Inspecting energy infrastructure and collecting vital data using drones can cost significantly since it involves deploying ground crew and manned flights. Drones can get much nearer to infrastructure, helping them gather more accurate data. Using drones doesn’t interrupt operations either, which gives these the advantage of catching malfunctions and leaks, thus lessening remediation costs.
In addition, drones are a better choice where manual inspection of considerably dangerous infrastructure is concerned. The data collected by drones under hazardous conditions can be highly accurate as well, owing to their multiple cameras and sensors. This data can be simultaneously used to offer real-time solutions, which gives drones a definitive edge over manual inspections.
VIDEO Global Oil & Gas Companies Are Investing in Drones
The North American oil and gas market for drones is
projected at worth $4 billion by 2020, implying a compound annual growth rate of 40.1% in the 2014-2020 forecast period. In fact, a few major energy companies in the United States and elsewhere have begun deploying drones to carry out industrial inspections.
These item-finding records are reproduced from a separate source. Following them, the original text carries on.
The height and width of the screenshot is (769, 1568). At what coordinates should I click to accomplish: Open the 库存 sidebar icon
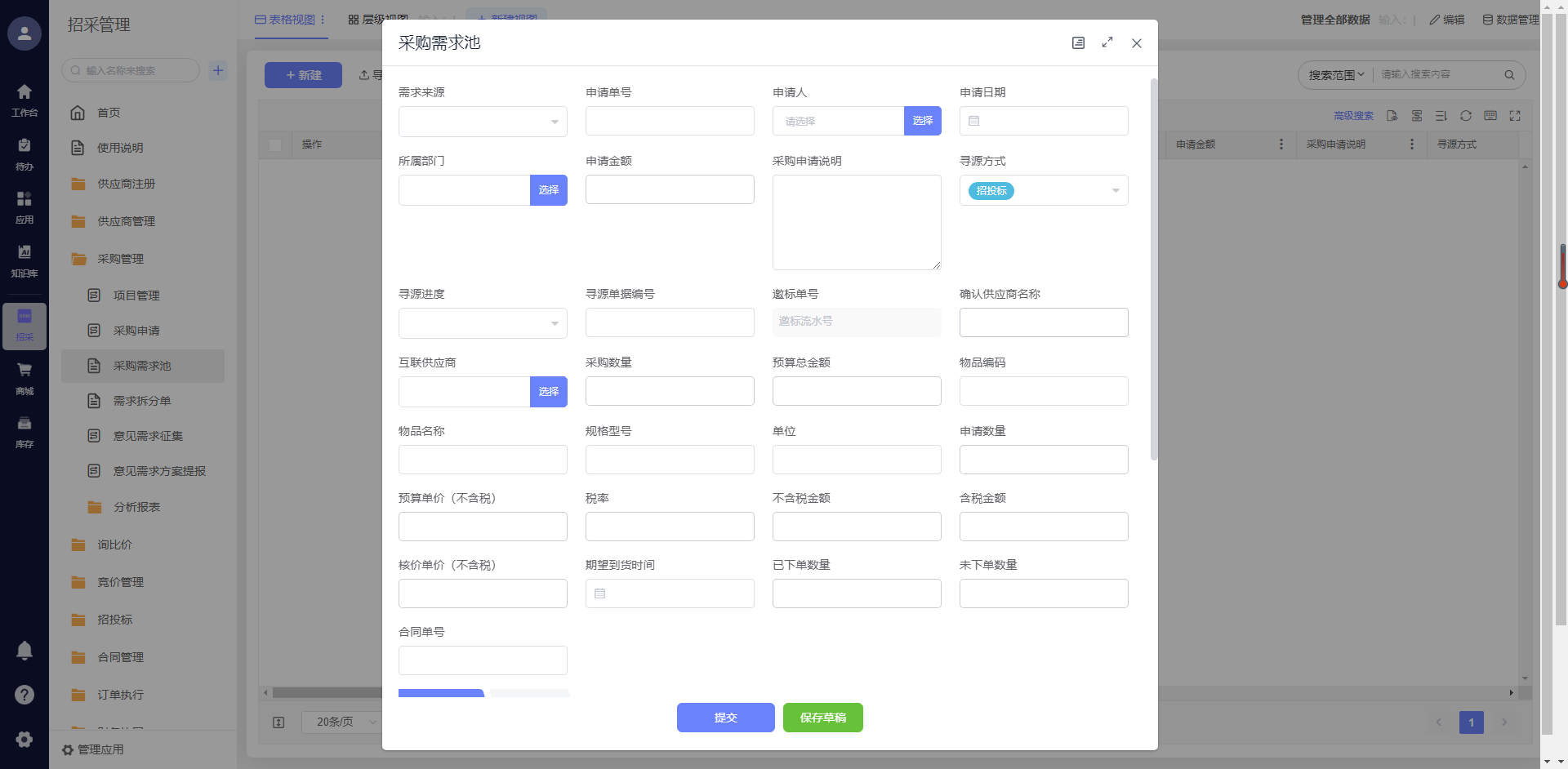[x=24, y=430]
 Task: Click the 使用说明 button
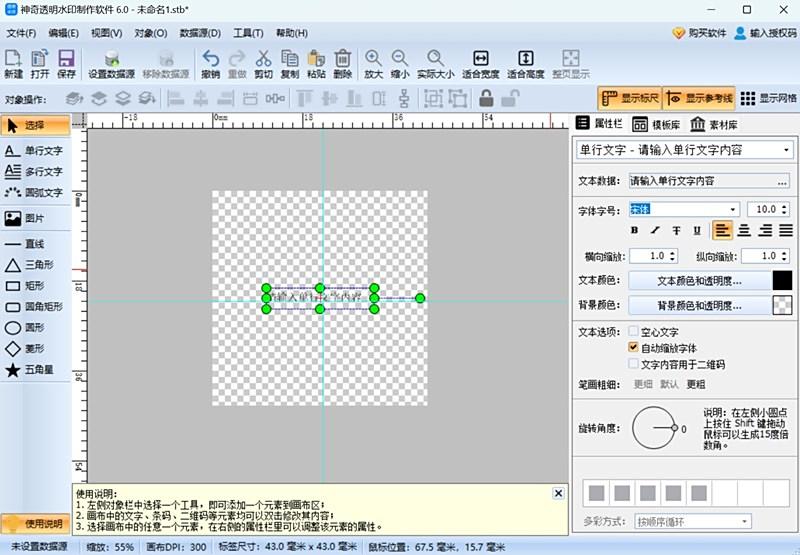click(36, 524)
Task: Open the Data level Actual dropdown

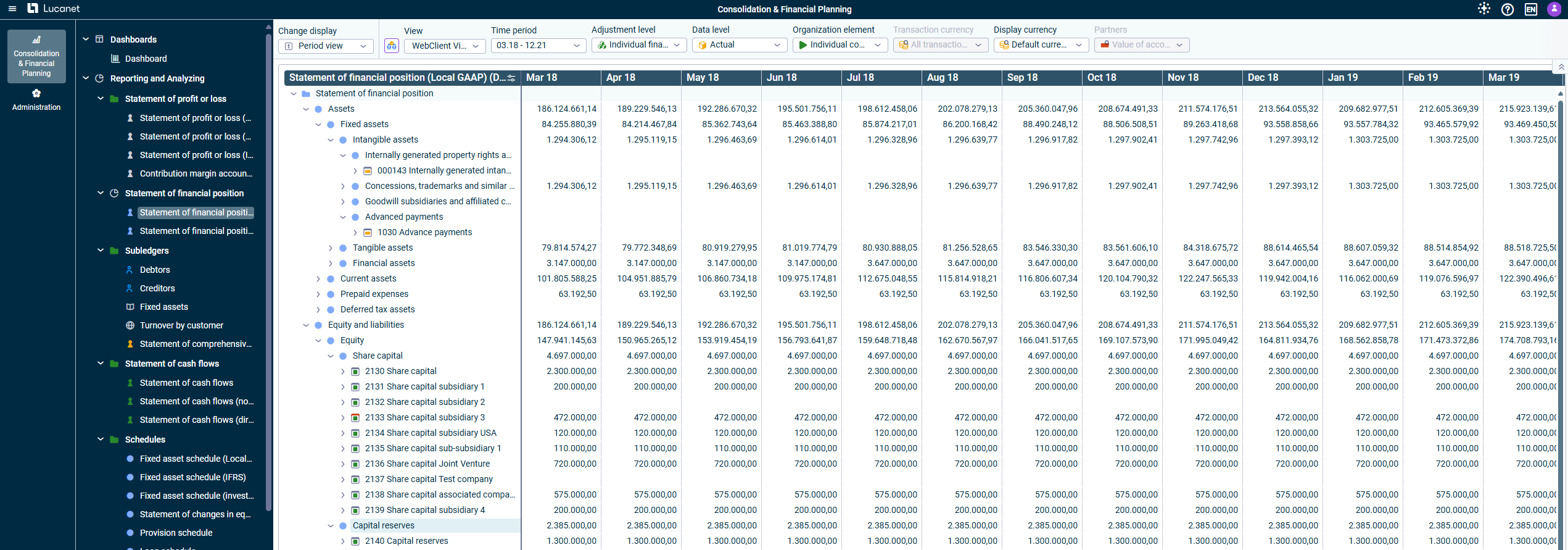Action: pyautogui.click(x=738, y=45)
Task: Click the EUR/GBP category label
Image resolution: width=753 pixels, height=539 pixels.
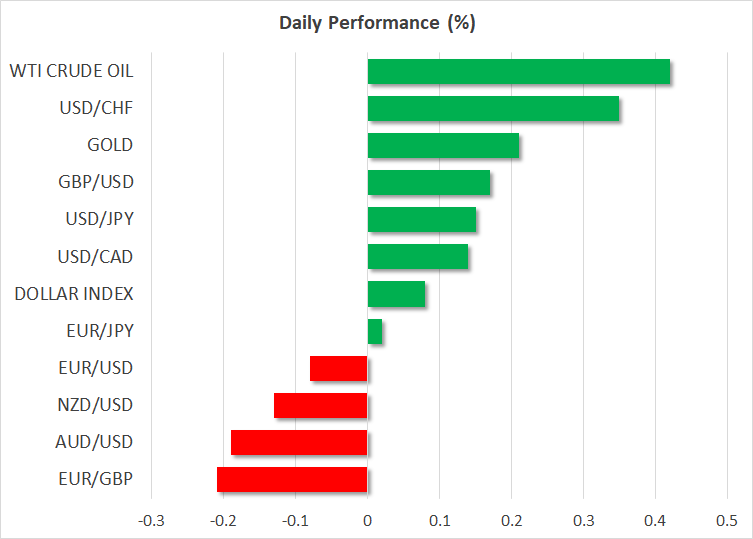Action: click(x=98, y=479)
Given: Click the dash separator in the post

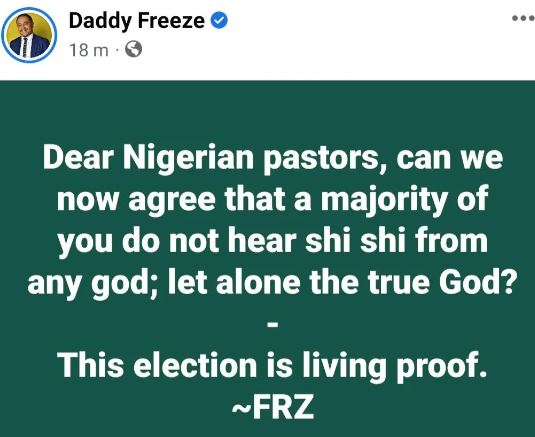Looking at the screenshot, I should coord(273,325).
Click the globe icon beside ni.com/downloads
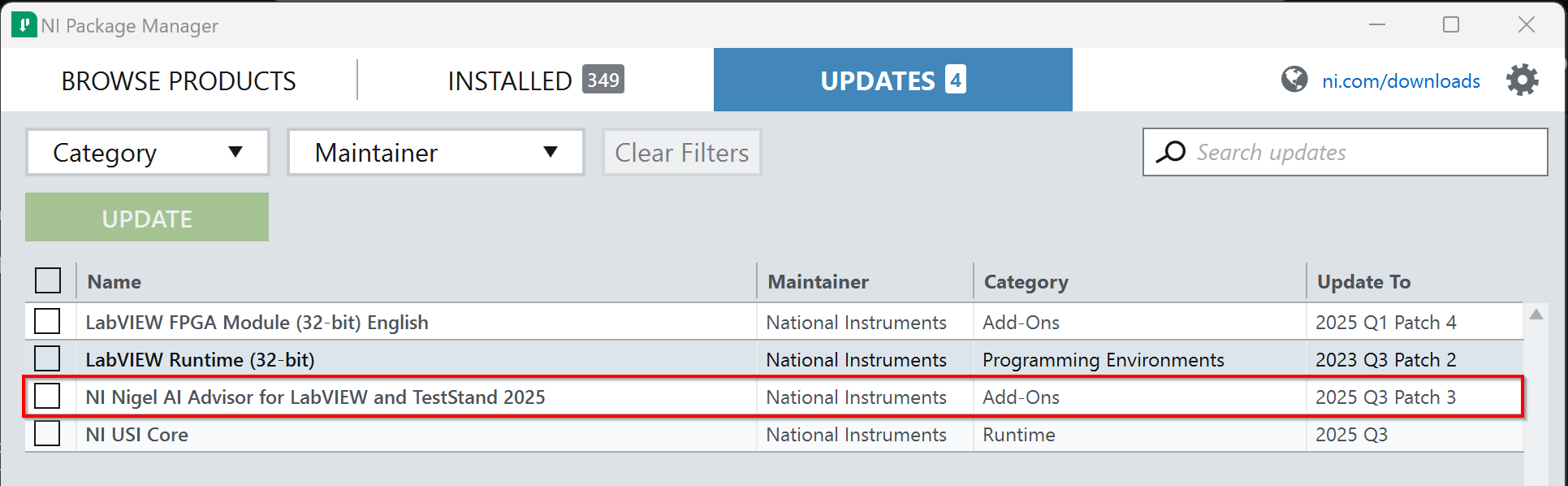This screenshot has height=486, width=1568. click(x=1294, y=80)
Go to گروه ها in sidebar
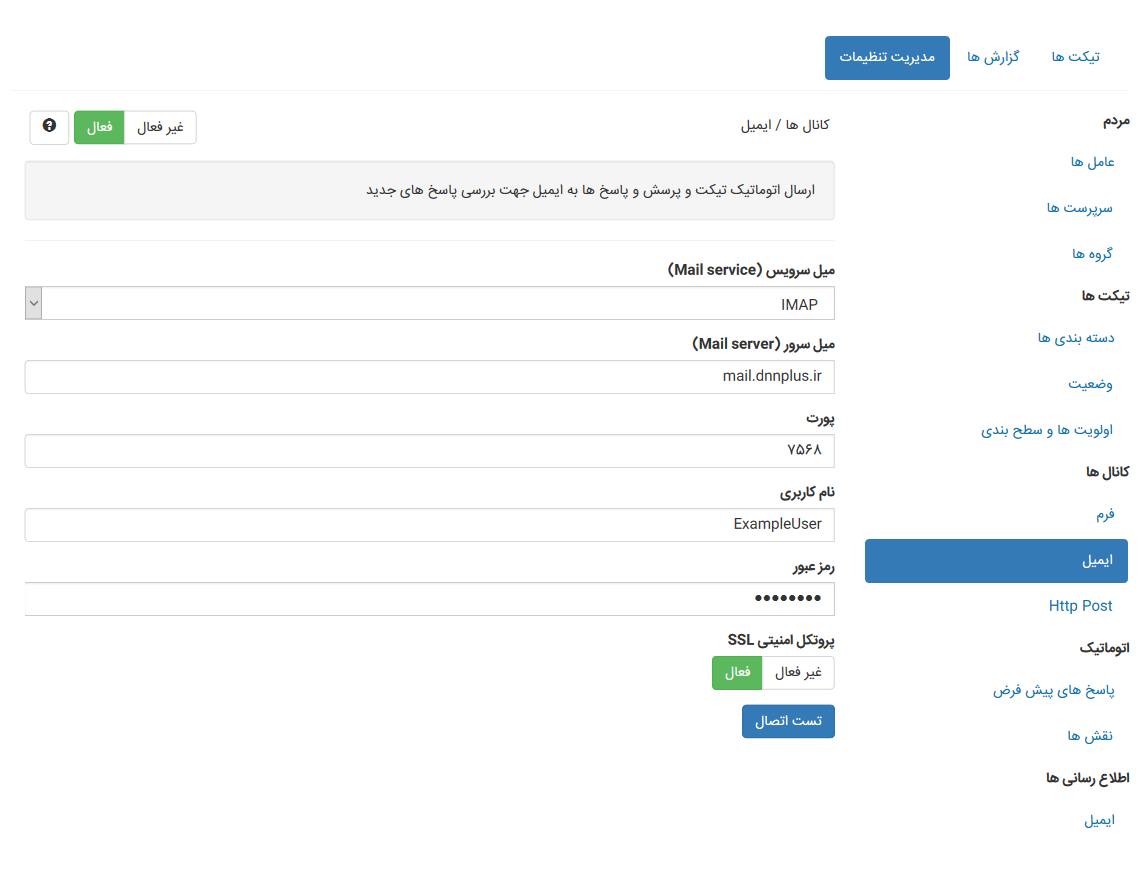The image size is (1140, 877). [1092, 254]
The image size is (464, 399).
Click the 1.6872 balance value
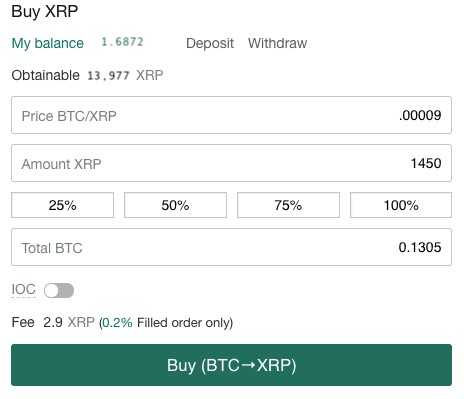point(122,42)
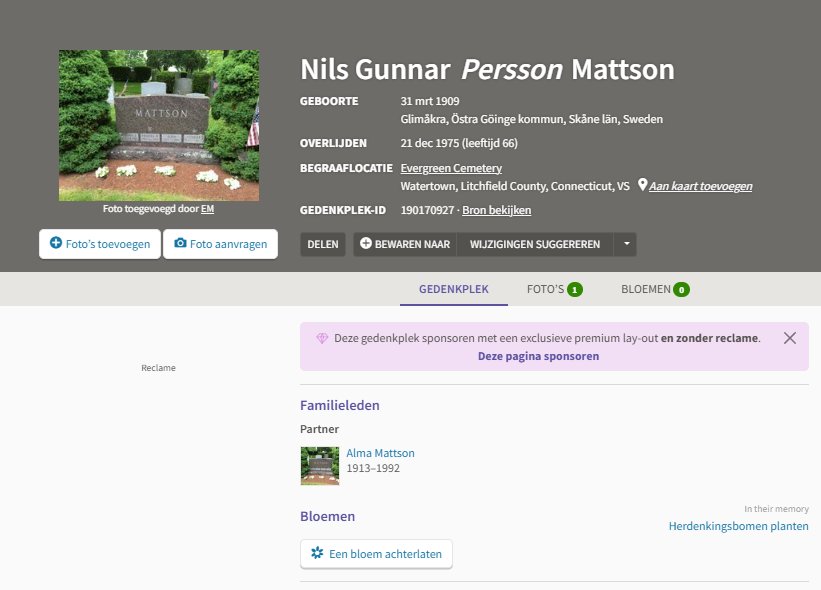Click the plus icon on Bewaren naar
The image size is (821, 590).
[365, 244]
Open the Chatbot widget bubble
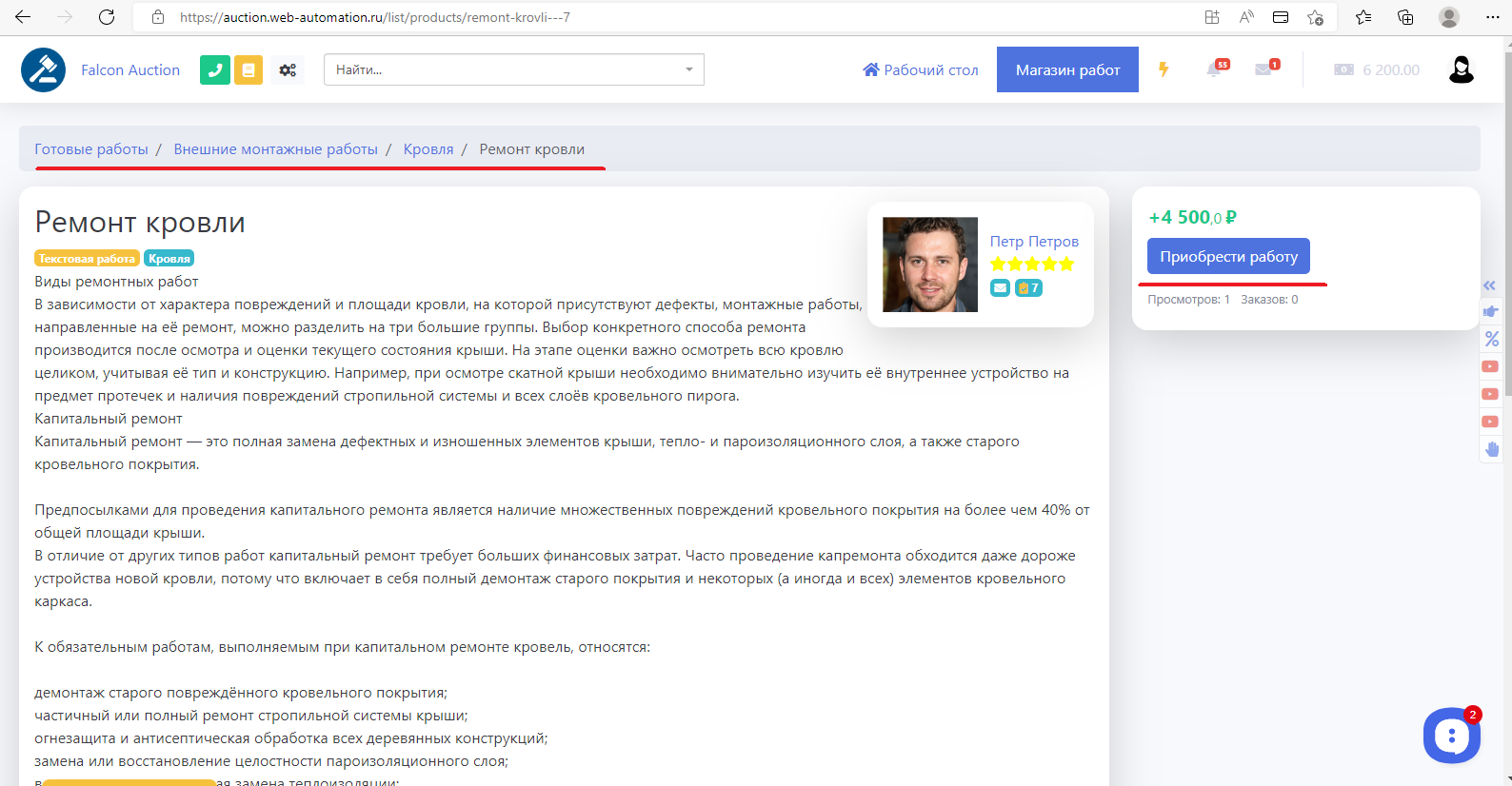This screenshot has height=786, width=1512. [x=1451, y=735]
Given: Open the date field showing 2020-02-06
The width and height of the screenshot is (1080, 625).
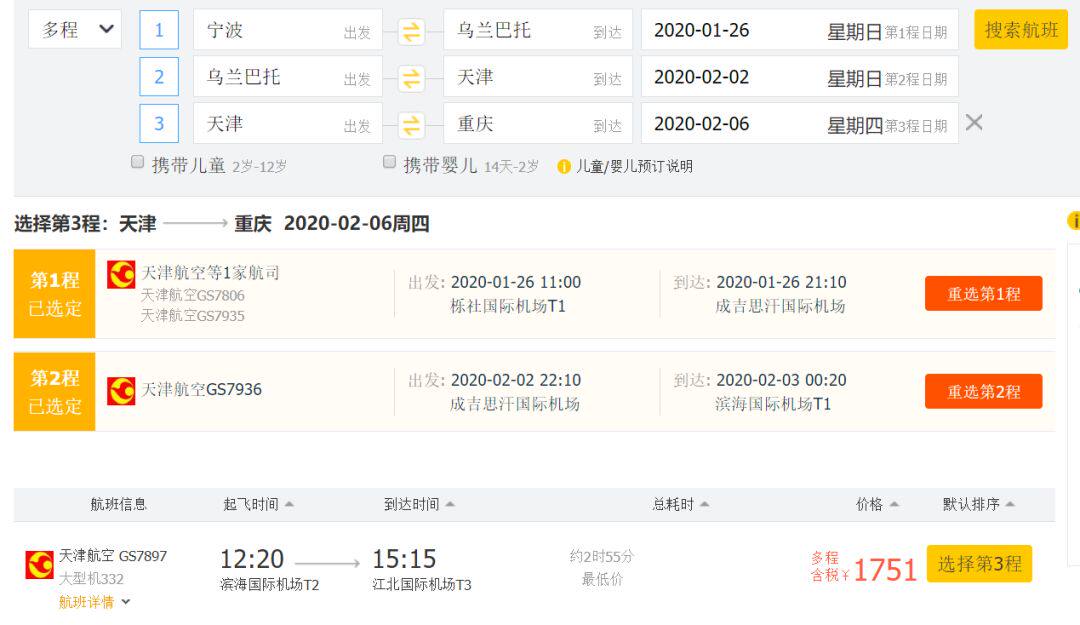Looking at the screenshot, I should pyautogui.click(x=799, y=124).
The trend was started by British oil & gas company
BP ( BP - Free Report) , which signed a five-year contract to use UAVs to monitor its oil operations in Alaska. The London-based energy company had hired American drone maker AeroVironment (AVAV) to inspect its Prudhoe Bay oil field in North America, a Wall Street report had cited.
BP carries a Zacks Rank #3 (Hold) and its expected earnings growth rate for the next year is 30.5% compared with the Zacks
Oil and Gas – Integrated – International industry’s projected rise of 13.8%. The company has outperformed the broader industry in the past one-year period (+8% vs +2.4%).
Chevron ( CVX - Free Report) is already using unmanned aerial systems for a wide range of tasks that include detection of offshore oil spills, measuring oil buildup along coastlines and visually inspect flare tips.
Chevron carries a Zacks Rank #3 and its expected earnings growth rate for the next year is 17.3% compared with the Zacks
Oil and Gas – Integrated – International industry’s projected rise of 13.8%. The company has outperformed the broader industry in the past one-year period (+7.6% vs +2.4%).
American energy company
Exxon Mobil ( XOM - Free Report) is deploying drones to detect methane emissions across their sites. The company plans to use the data gathered by these unmanned aerial vehicles to manage and lessen methane emissions.
Exxon Mobil carries a Zacks Rank #3 and its expected earnings growth rate for the next year is 22% compared with the Zacks
Oil and Gas – Integrated – International industry’s projected rise of 13.8%. The company has outperformed the broader industry in the past one-year period (+8.2% vs +2.5%).
Petrobras ( PBR - Free Report) is also using drone photogrammetric methods to study engineering data assets (data, drawings, three-dimensional models etc) to take better data-driven decisions.
Petrobras carries a Zacks Rank #3 and its expected earnings growth rate for the next year is 1.3% compared with the Zacks
Oil and Gas – Integrated – Emerging markets industry’s projected decline of 2.9%.